Robotic rover sends back its first high-resolution images of Martian crater

August 6, 2012 02:51 PM ET

Computerworld - Now that NASA's rover Curiosity has safely landed on Mars, it's time for the robot to get to work.

And that's exactly what NASA engineers say is happening today.

"The surface mission of Curiosity has now begun," Michael Watkins, a mission systems manager at NASA's Jet Propulsion Laboratory, said during a news conference today. "For a long time, we knew we had to get through some big events. Launch was a big one for us and landing was a big one for us. We have ended one phase of the mission..., but another part has just begun."

Now, he said, NASA can focus what's most important - exploration.

"It's really the fundamental reason of the rover," said Watkins. "We're just starting that mission.... This is our new home, at least for a while. We need to explore it and take a look around."

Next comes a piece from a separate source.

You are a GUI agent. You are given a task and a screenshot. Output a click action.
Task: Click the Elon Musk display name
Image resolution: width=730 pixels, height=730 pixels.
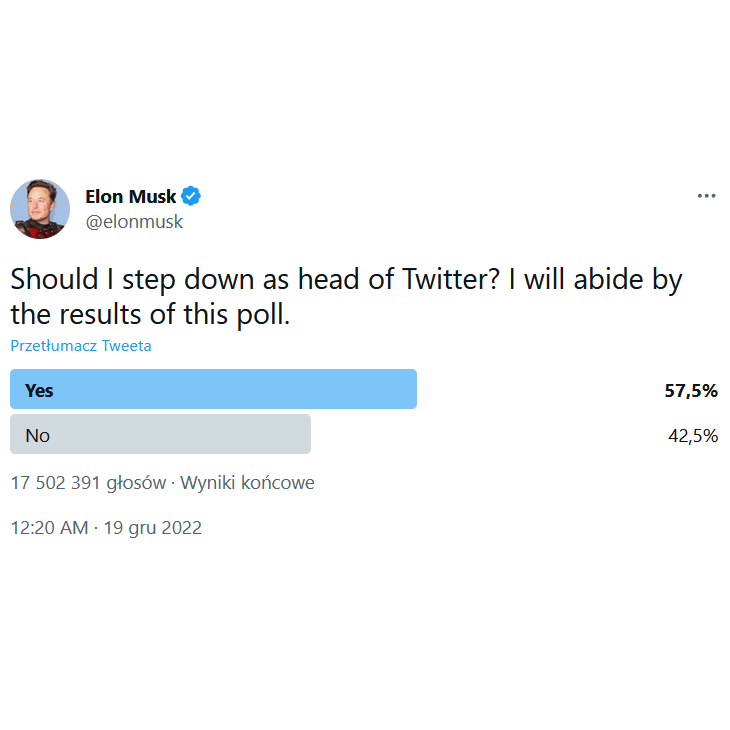click(x=130, y=196)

Curiosity is tasked with a two-year mission designed to gather evidence that Mars is or has been capable of supporting life, probably in microbial form.

For the first day or so, NASA engineers will be working with the rover to check out its systems and make sure nothing was damaged or altered during its 350-million-mile journey through space or during its landing. Watkins said one of the first things researchers will do is deploy a small antennae on the rover that should enable it to communicate directly with Earth - without any relay assistance from a Mars orbiter.

Curiosity descending
The NASA rover Curiosity descending under its 51-foot-parachute to the Martian surface. (Image: NASA)

In a day or two, the rover will deploy its mast, which should enable Curiosity to take pictures of its surroundings.

It could take weeks to check all of Curiosity's instruments, according to NASA. That means the rover may not begin actually moving through the crater until September.

Miguel San Martin, a chief engineer on the Curiosity team, noted that engineers will be working to verify the coordinates of the rover's landing site.